La Grèce, l’Irlande, l’Espagne et le Portugal ont bénéficié des prêts du MES au cours de la crise de la dette, entre 2010 et 2018. Dans le contexte de la pandémie de Covid-19 en 2020 et 2021, le MES a mis à disposition 240 milliards d’euros de prêts à destination des Etats membres - des prêts qui n’ont pas trouvé preneur, ceux-ci ayant préféré se tourner vers les subventions du plan de relance européen.
Un accord a été conclu au sein de l’Eurogroupe en novembre 2020 pour une réforme du MES qui s’applique en 2022. L’objectif est d’améliorer la préparation aux crises, et d’augmenter les capacités de soutien du mécanisme face aux défaillances bancaires.
Vers une réforme des critères ?
Le Pacte de stabilité et de croissance est assorti d’une clause de sauvegarde, qui peut être activée dans certaines circonstances. C’est cette clause qui a notamment permis la suspension des règles budgétaires depuis mars 2020, afin de permettre aux Etats de répondre massivement aux conséquences de la pandémie de Covid-19. Ils ont ainsi financé des mesures temporaires comme le chômage partiel, des indemnités aux entreprises touchées par les mesures sanitaires ou encore des investissements dans la relance économique. Le 23 mai 2022, la Commission européenne a annoncé que cette dérogation temporaire était prolongée jusqu’à la fin 2023 pour faire face aux fortes perturbations économiques entraînées par l’invasion russe de l’Ukraine.

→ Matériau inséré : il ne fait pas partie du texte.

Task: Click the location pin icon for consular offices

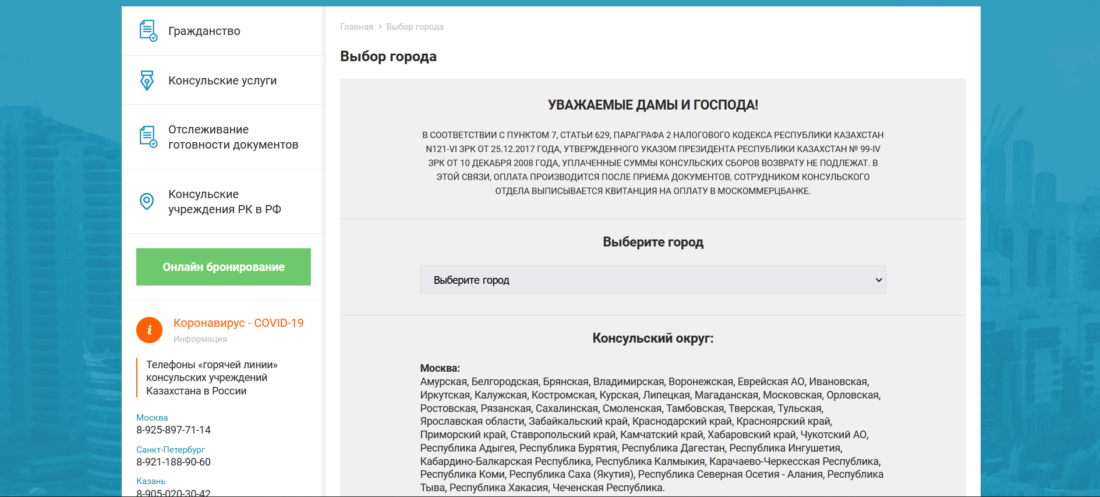Action: point(147,201)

Mais après l’augmentation significative de la dette des pays européens, aggravée par la crise sanitaire, et face au manque d’efficacité du Pacte de stabilité et de croissance, la Commission européenne a proposé en novembre 2022 de revoir ses règles. Le projet vise à mieux s’adapter à la situation économique de chaque Etat, mais aussi à mieux appliquer les sanctions, en réduisant notamment le montant des amendes.